测绘学报

• 庆祝宁津生院士80华诞学术论文 • 上一篇    下一篇

以三维坐标转换为例解算稳健总体最小二乘方法

陈义,陆珏2   

  • 收稿日期:2012-07-17 修回日期:2012-07-30 出版日期:2012-10-25 发布日期:2012-10-25
  • 通讯作者: 陆珏

ROBUST TOTAL LEAST-SQUARES BY ITERATIVE PROCESS OF WEIGHT FUNCTIONS

  • Received:2012-07-17 Revised:2012-07-30 Online:2012-10-25 Published:2012-10-25

摘要: 稳健最小二乘方法能够有效解决平差计算中观测值存在粗差的情况,因此广泛应用于各种实际问题中。在最小二乘方法中,系数矩阵被认为是不含有误差的。然而在实际情况中,系数矩阵中的变量往往也包含观测值,因此不可避免地会被误差污染。为同时考虑系数矩阵和观测向量中的误差,同时对粗差进行探测和定位,本文提出基于选权迭代的稳健总体最小二乘方法,并以三维相似坐标变换为例展示解算过程。通过模拟计算,证明了采用本文提出的稳健总体最小二乘方法,能够较好地达到粗差探测和定位的目的,获得稳健的参数解。

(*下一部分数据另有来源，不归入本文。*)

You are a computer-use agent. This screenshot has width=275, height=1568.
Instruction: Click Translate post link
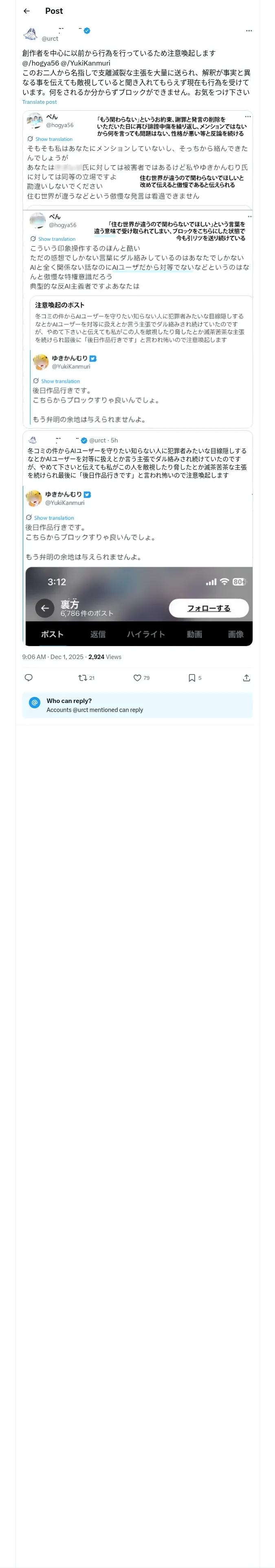[x=40, y=102]
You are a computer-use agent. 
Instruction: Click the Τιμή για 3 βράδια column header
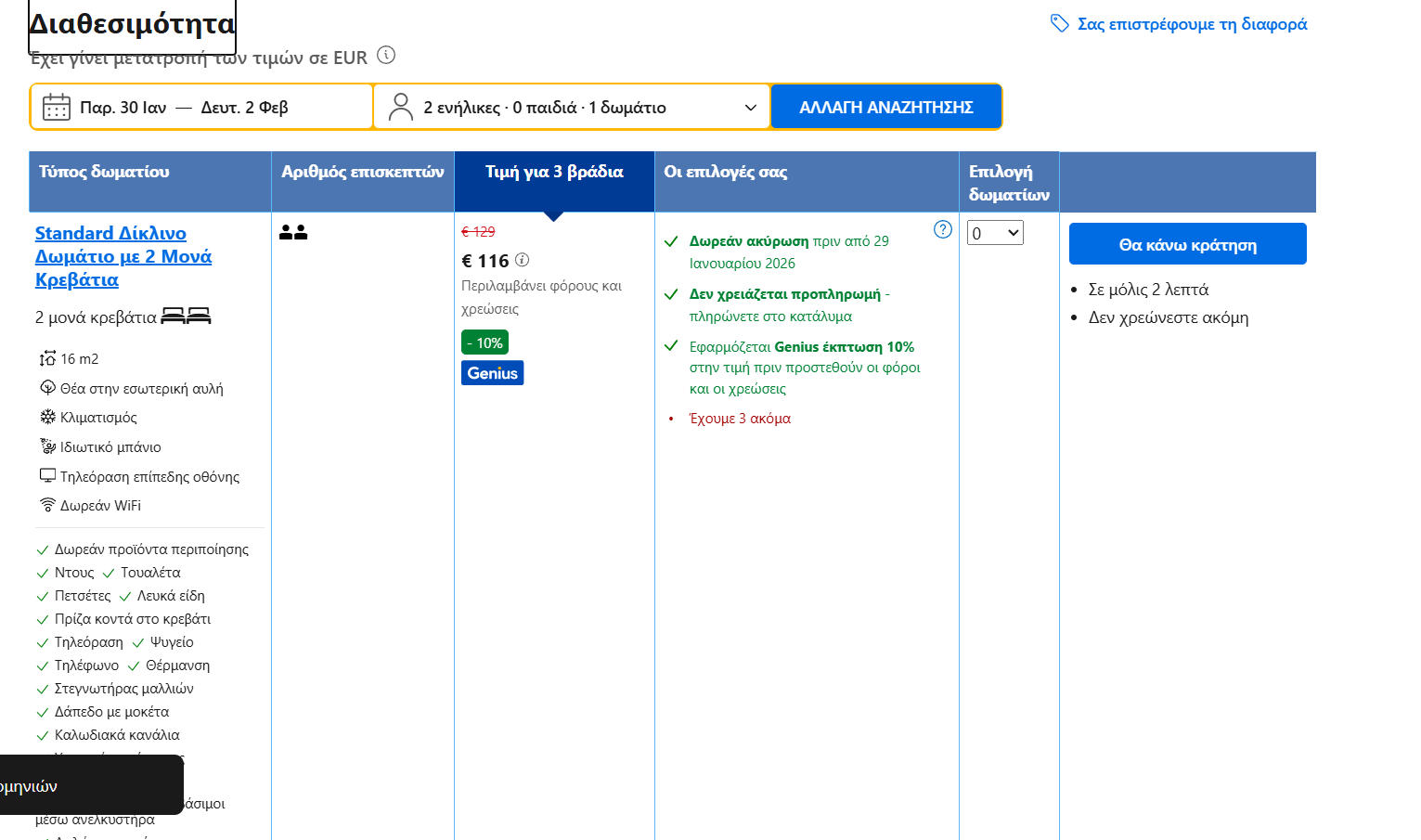click(554, 172)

Abstract: The robust Least Squares (LS) adjustment has been extensively studied and successfully applied in the real applications to resist the influence of gross errors in observation. However in the LS adjustment, the coefficient matrix is considered as non-error. Unfortunately variables in coefficient matrix are inevitably error-contaminated when they come from the real observations. Considering the random errors and gross errors may exist both in the observation vector and the coefficient matrix, the robust Total Least Squares (TLS) solution is studied in this paper. The reweighting iteration method is used to detect and identify the gross errors. At the end of the paper, the simulated experiments of three-dimensional similarity coordinate transformation are investigated to prove that using the robust TLS method, the influence of the gross errors can be resisted, and the reliable solution can be obtained.